末盛博文 ウイルス・再生医科学研究所准教授、宮崎隆道 物質-細胞統合システム拠点(iCeMS=アイセムス)特定拠点助教らの研究グループは、培養基質のコーティング処理を必要としない、ヒト多能性幹細胞の拡大培養法を開発しました。この技術は、多能性幹細胞の日常的な培養維持に加え、創薬・細胞治療などに応用するにあたり細胞を大量生産させる工程において、培養操作の簡便化および低コスト化に寄与することが期待されます。

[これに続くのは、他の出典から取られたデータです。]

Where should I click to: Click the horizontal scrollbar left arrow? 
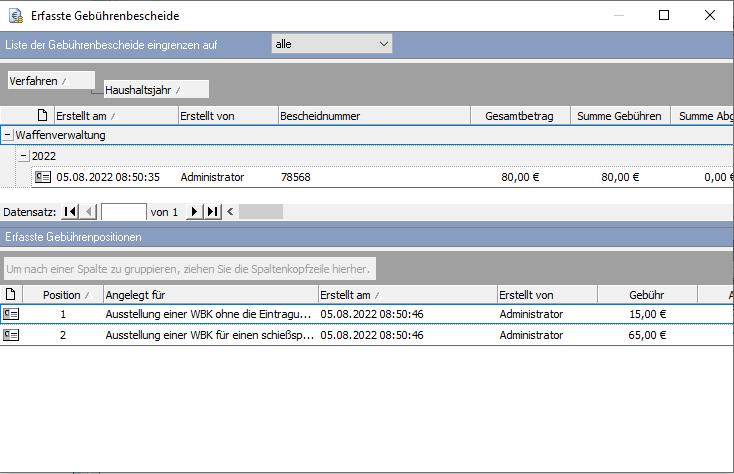[x=231, y=212]
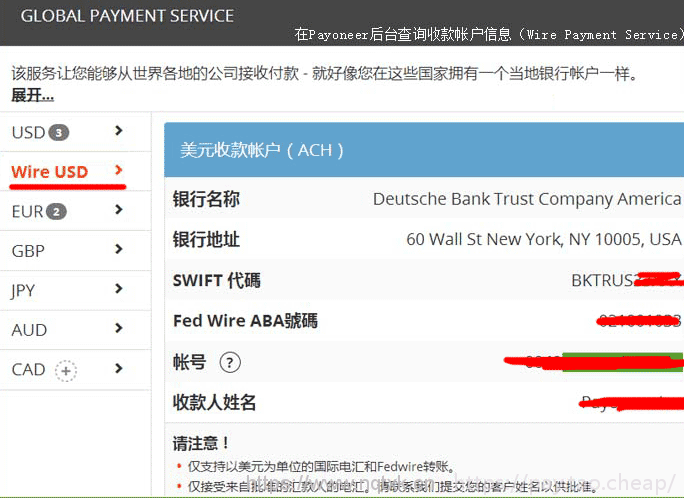Click the 60 Wall St bank address text
This screenshot has width=684, height=498.
tap(543, 239)
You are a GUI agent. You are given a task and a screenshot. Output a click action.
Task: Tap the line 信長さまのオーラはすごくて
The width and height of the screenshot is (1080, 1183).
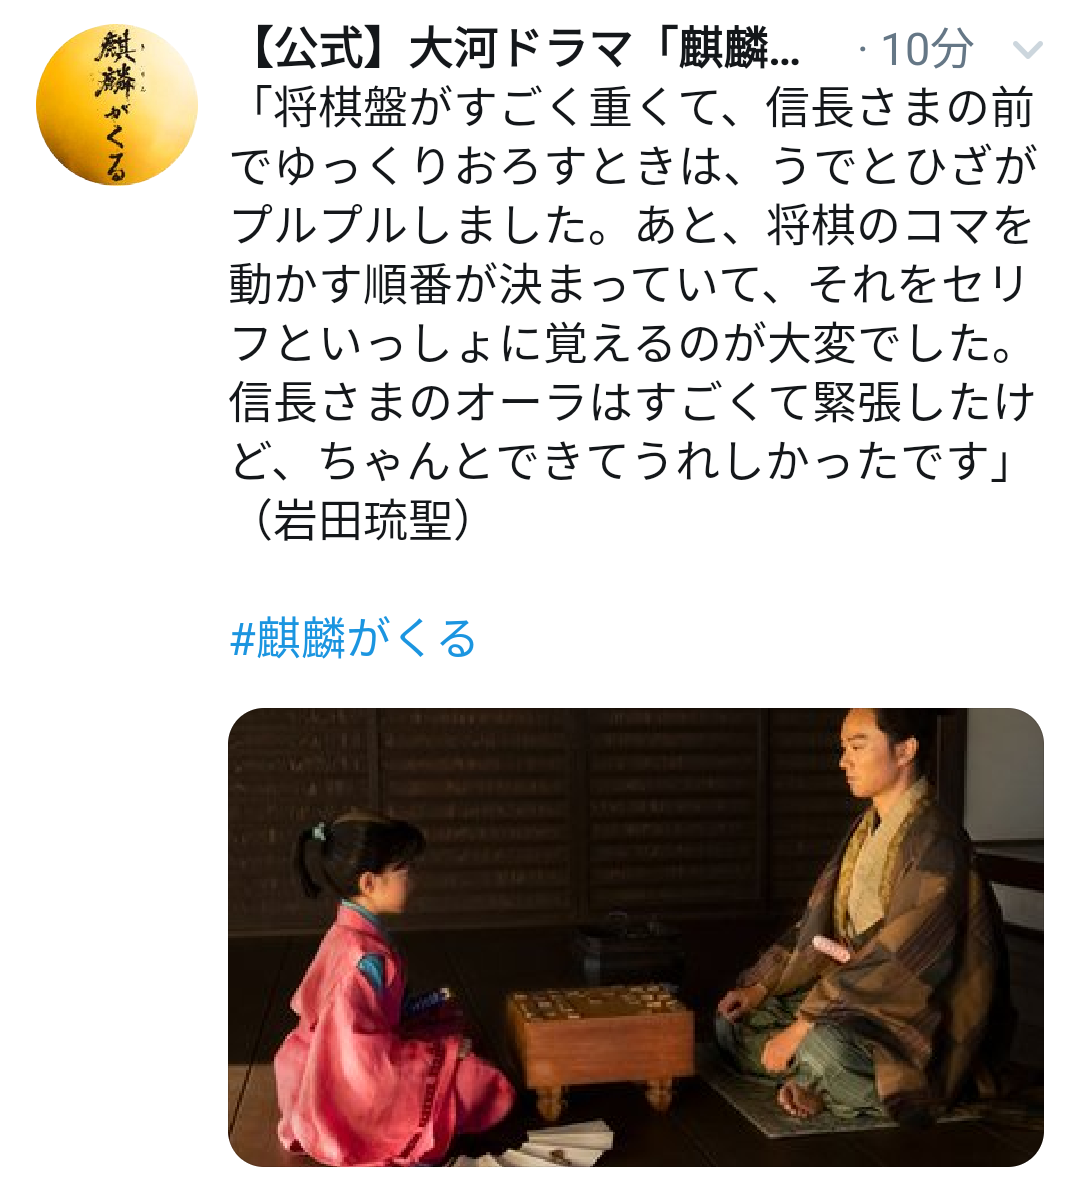coord(631,402)
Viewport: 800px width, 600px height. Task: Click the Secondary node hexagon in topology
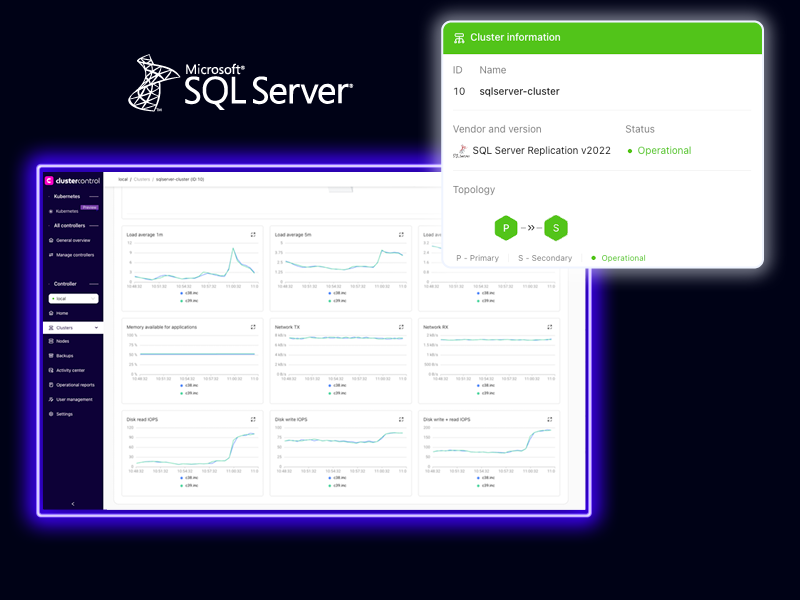555,228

本研究成果は、2017年1月30日午後7時に英国の学術誌「Scientific Reports」に掲載されました。
研究者からのコメント
左から、末盛准教授、宮崎特定拠点助教
ラミニン断片を培養基質として用いる培養法は、ヒトiPS細胞の樹立や維持拡大など、国内の基盤技術として広く普及しています。本成果はラミニン断片を用いた培養の多くにそのまま適応できる可能性があり、ヒト多能性幹細胞利用の低コスト化と培養操作の簡素化・時間短縮を実現するものと考えています。この技術により、ヒト多能性幹細胞を利用した創薬研究や細胞療法の実用化が一層加速されることが期待されます。
本研究成果のポイント
- ヒト多能性幹細胞(ES細胞・iPS細胞)の培養操作の簡便化と低コスト化が可能に。
- 培養基質(接着性細胞が接着、生存、増殖するための足場となり得る基材)をコーティングせず培養液に添加するのみで、従来の培養法と同等以上のヒト多能性幹細胞の接着が可能に。

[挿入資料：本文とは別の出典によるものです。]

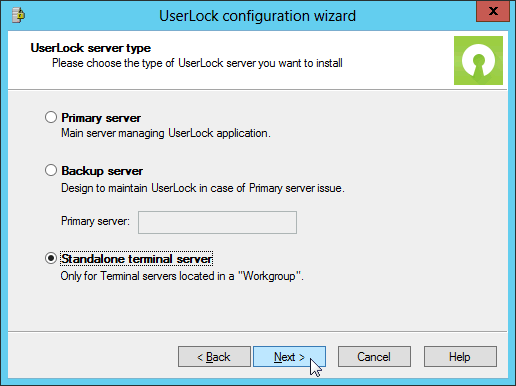Click the green UserLock keyhole logo
Image resolution: width=516 pixels, height=386 pixels.
[478, 60]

- 従来のコーティング処理と比べ、より少ない培養基質の使用量で細胞接着が可能に。
概要
ヒト胚性幹(ES)細胞や人工多能性幹(iPS)細胞のような多能性幹細胞を創薬や細胞治療などに応用するには、非常に多くの数の細胞を生産する必要があります。これら多能性幹細胞を拡大維持するには、培養容器への多能性幹細胞の接着性を高め、生存性を向上させるのに適した培養基質を、容器内にあらかじめコーティングしておく必要があります。多能性幹細胞の維持培養に適した培養基質としては、ラミニン511(多くの細胞が足場としている、α鎖、β鎖、γ鎖から成る三量体タンパク質で、組織外側の境界にある基底膜を構成する成分)の組換えタンパク質断片(商品名:iMatrix-511、ニッピ)、あるいはラミニン521やビトロネクチンが知られていますが、これら培養基質の容器へのコーティングには通常、培養細胞を移し替える(継代)直前に1時間から一晩、緩衝液に溶解させた状態で恒温処理する工程が必要とされます。この工程のため、多能性幹細胞の培養操作には時間と手間を要しました。
図:方法の概略
詳しい研究内容について
書誌情報
【DOI】 http://doi.org/10.1038/srep41165
【KURENAIアクセスURL】 http://hdl.handle.net/2433/217926
Takamichi Miyazaki, Takehisa Isobe, Norio Nakatsuji & Hirofumi Suemori. (2017). Efficient Adhesion Culture of Human Pluripotent Stem Cells Using Laminin Fragments in an Uncoated Manner. Scientific Reports, 7:41165.
- 朝日新聞(2月2日 26面)、京都新聞(2月3日 25面)、産経新聞(1月31日 24面)、読売新聞(1月31日夕刊 8面)に掲載されました。